TEXTE À LIRE
===============
# Qui sait installer windows et des jeux?



## iamjonas (20 Mars 2017)

Salut à tous!

Je recherche quelqu'un qui pourrait m'installer windows 10 et des jeux comme gtaV.

Niveau config je possède le dernier macbook pro 2016 sans touch bar.

Je suis sur Lyon et je suis pret a payer celui sachant faire la manip..

Cheers


----------



## Sly54 (21 Mars 2017)

Bonjour,

Si j'étais obligé d'installer Ouindoze, je lirais et appliquerais ce document : https://support.apple.com/fr-fr/HT201468


----------



## Locke (21 Mars 2017)
===============
MATÉRIEL FOURNI
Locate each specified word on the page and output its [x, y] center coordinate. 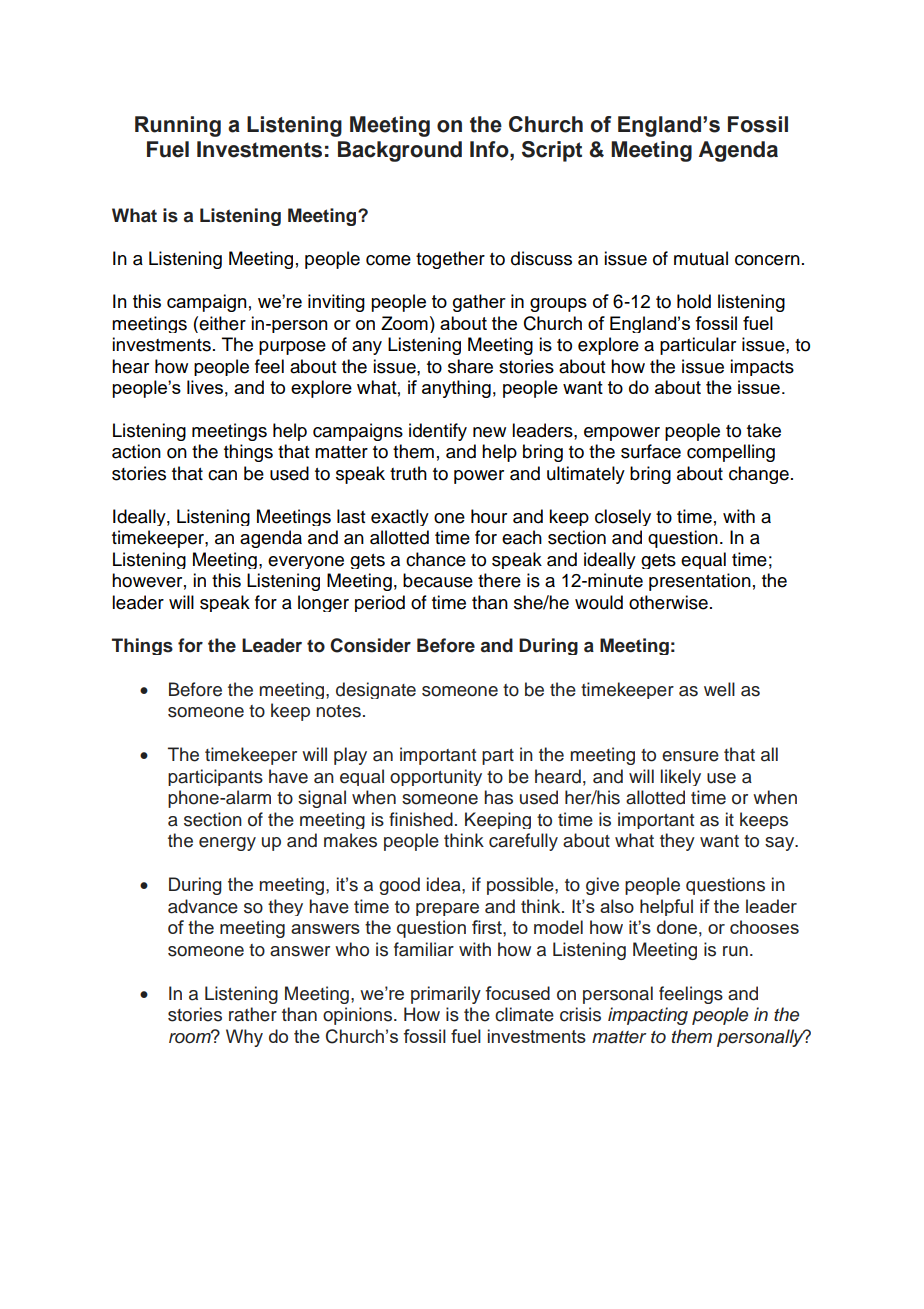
===============
EXERCICE 1
Dans le fil sur l'installation de Windows, résumez en une phrase courte le paragraphe qui commence par « Je recherche quelqu'un qui pourrait ».
EXERCICE 2
Reprenez le fil sur l'installation de Windows et de jeux à l'endroit où il s'arrête.
Ce matériel provient d'une autre source que le texte.

RÉPONSE ÉCRITE 1
Cherche quelqu'un pour installer Windows 10 et des jeux comme GTA V.

RÉPONSE ÉCRITE 2
Ca ne pose aucun problème si on tient compte de la procédure du lien de la réponse #2. Ne pas tenter de faire autrement, surtout que les derniers MBP acceptent les fichiers .iso de chez Microsoft, ce qui facilite l'installation. Ne pas tenter de faire une partition autrement qu'avec Boot Camp sous peine de corrompre une partie de la partition du disque dur interne et de devoir rédiger un message dans les forums pour corruption de partitions.

Si, si, si, fais un tour dans la section traitant de Windows et tu vas trouver une tonne de messages de membres ayant mal bidouillé une installation de Boot Camp en voulant passer outre. Attention, il faut une version légale avec une licence.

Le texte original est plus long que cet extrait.